Если Томас знал короля, то и король знал Томаса. Король хорошо понимал, что Томас уступил ему вынужденно, как служитель церкви, обязанный повиноваться указанию папы. «Ты попался, Томас! — думал король. — Ты оказался в ловушке, потому что твой слабый папа дрожит за свою шкуру. Но теперь ты сожалеешь о данном слове. И ты можешь отказаться от присяги при народе. Я знаю тебя. Знаю твое красноречие. Знаю, как ты можешь переубеждать. Но посмотри вокруг, Томас. Ты видишь мою вооруженную стражу. И все ее видят. Все знают, зачем стражники здесь. Нет в зале человека, который бы осмелился ослушаться короля, Томас. Если только не считать тебя.
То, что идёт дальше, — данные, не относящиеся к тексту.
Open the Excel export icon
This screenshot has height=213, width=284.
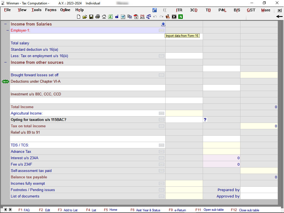pyautogui.click(x=110, y=17)
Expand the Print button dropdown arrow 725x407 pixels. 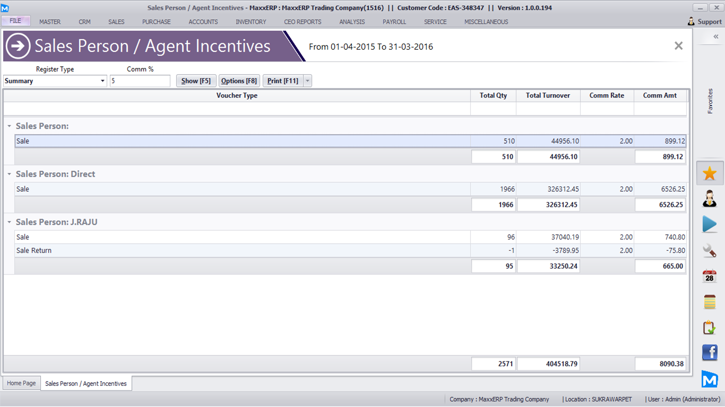pyautogui.click(x=307, y=81)
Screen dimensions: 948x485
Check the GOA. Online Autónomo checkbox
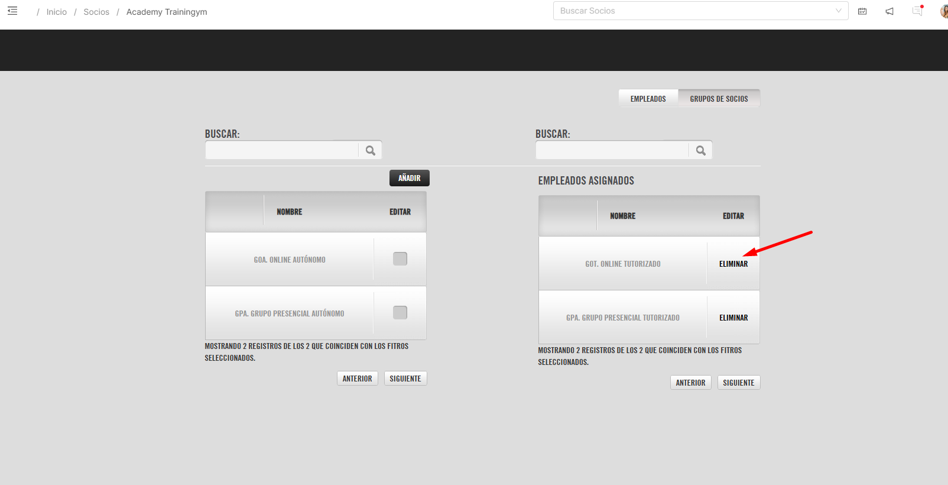[x=400, y=259]
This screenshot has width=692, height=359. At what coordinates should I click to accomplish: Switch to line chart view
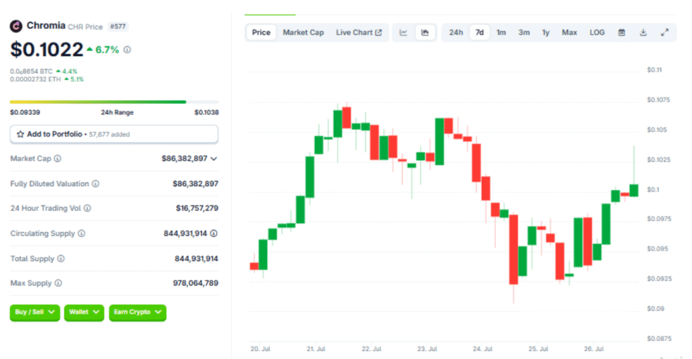(x=403, y=32)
Подумай хорошенько, Томас!»

Король сам открыл собрание:

— Архиепископ Кентерберийский пришел сюда, чтобы перед всеми дать обещание беспрекословно служить королю.
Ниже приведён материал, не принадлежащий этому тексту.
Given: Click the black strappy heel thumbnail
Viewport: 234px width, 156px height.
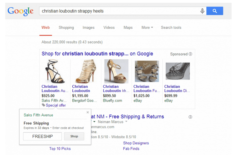Looking at the screenshot, I should coord(53,71).
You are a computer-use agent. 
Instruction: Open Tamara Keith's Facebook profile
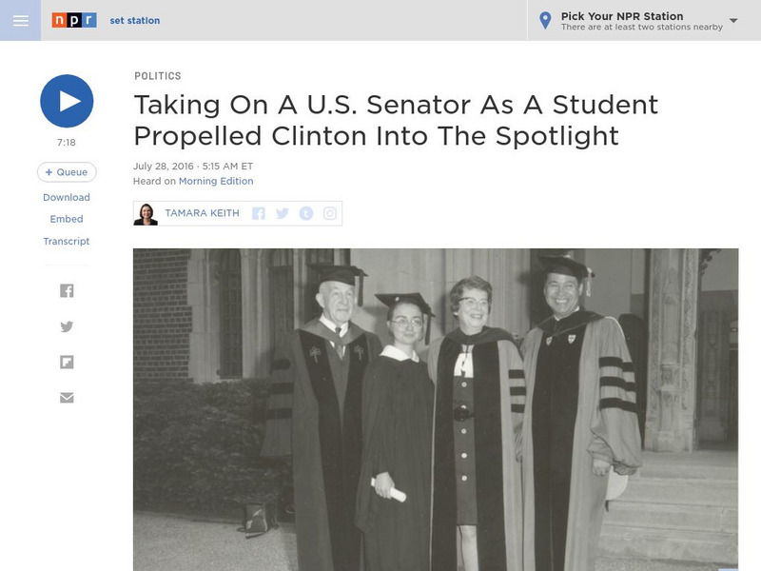pyautogui.click(x=259, y=213)
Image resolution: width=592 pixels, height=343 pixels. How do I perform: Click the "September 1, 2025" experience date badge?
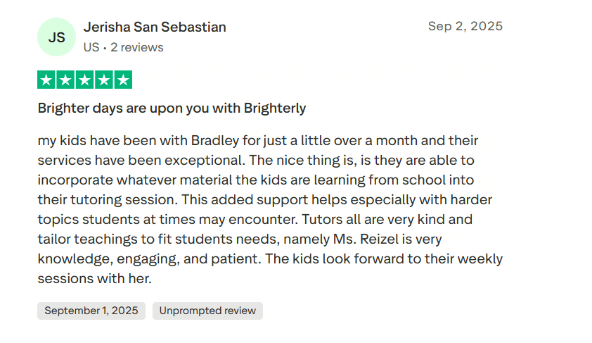[91, 311]
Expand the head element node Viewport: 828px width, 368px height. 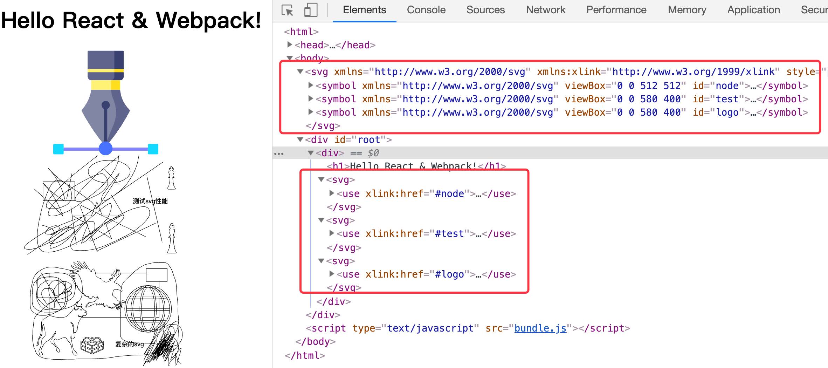point(290,45)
Томас поднялся с места и сказал:

— Милорд, я даю слово служить своему королю, когда это не противоречит моему долгу перед церковью.

Лицо Генриха побагровело, глаза налились кровью, всех, кроме Томаса, охватил страх. А Томас испытывал чувство радости: он поступил так, как считает правильным. Он боялся, что при народе может дрогнуть, но все обошлось, его укрепил Господь.

Генрих дал свободу своему гневу. Он так был взбешен, что ничего не мог сказать толком, а только осыпал архиепископа бранью. Томас побледнел, но оставался спокоен, как будто он не слышал резких слов короля. Он и в самом деле не слышал, а думал: «Это лишь первый шаг. Пусть будет, что будет. Если это означает смерть, то скорую, и я умру за Господа и Божью церковь».

Король внезапно вскочил и выбежал из зала. Его сын бросил испуганный взгляд на Томаса и последовал за отцом. Томас поймал насмешливый взгляд архиепископа Йоркского, не скрывавшего свою радость.

Беккет отправился в свои покои, чтобы все обдумать и молить Бога о поддержке продолжить так, как начал. Вскоре к нему пожаловали Джоселин, епископ из Солсбери, и Роджер, епископ Уорсестерский.

— Входите, друзья, — приветствовал их Томас.

Они вошли, взирая на него со страхом.

— Мы заклинаем тебя, примирись с королем, — взмолился епископ из Солсбери.

— Я не собираюсь воевать с ним.

— Он нас всех убьет, если ты не присягнешь ему, милорд.

— Значит, мы должны погибнуть. Не впервой людям класть свои жизни за церковь Господа нашего. Сонм бесчисленных святых учит нас своим примером и словом: следуй путем Господа!

— Король не уступит! Его стражники не зря в зале.

— Все так. Будем молиться, чтобы укрепить дух. Может, настал наш час. Коли так, одно нас должно пугать — чтобы не оставило нас присутствие духа. Будем молиться. Господь не оставит нас.

Епископы ушли в печали и страхе.

Затем пришли граф Лестер и дядя короля, граф Корнуоллский.